> [Try it]
Look through the listing for the string "computer" and copy out every line that holds it.

==== Data in this exercise

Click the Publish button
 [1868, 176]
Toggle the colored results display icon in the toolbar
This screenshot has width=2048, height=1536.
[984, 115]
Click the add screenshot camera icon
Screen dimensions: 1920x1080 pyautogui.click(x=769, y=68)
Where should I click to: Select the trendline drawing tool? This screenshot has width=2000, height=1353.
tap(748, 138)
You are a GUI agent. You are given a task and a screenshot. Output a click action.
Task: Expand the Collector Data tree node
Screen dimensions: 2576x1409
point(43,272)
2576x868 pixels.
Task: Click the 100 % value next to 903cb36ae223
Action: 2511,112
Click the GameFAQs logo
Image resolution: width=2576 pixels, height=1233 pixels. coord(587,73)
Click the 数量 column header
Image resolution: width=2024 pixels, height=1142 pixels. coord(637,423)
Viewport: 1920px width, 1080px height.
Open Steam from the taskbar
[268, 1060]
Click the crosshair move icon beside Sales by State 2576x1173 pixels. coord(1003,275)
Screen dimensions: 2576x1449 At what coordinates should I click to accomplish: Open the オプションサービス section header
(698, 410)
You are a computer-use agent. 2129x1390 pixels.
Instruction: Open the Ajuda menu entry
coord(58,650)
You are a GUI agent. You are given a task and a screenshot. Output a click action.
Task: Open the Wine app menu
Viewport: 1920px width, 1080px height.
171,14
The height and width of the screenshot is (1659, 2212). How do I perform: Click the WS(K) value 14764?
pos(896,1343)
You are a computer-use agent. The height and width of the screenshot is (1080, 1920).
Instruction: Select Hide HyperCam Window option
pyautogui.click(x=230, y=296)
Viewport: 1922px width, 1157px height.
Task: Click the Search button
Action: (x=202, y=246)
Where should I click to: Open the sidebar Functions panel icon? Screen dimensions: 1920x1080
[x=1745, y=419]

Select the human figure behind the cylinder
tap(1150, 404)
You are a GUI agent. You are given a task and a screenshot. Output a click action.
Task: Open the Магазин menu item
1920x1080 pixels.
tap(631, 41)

========

> [Output below]
You are a computer-use agent. 2129x1390 pixels.
You are a computer-use agent. The height and width of the screenshot is (1080, 1920).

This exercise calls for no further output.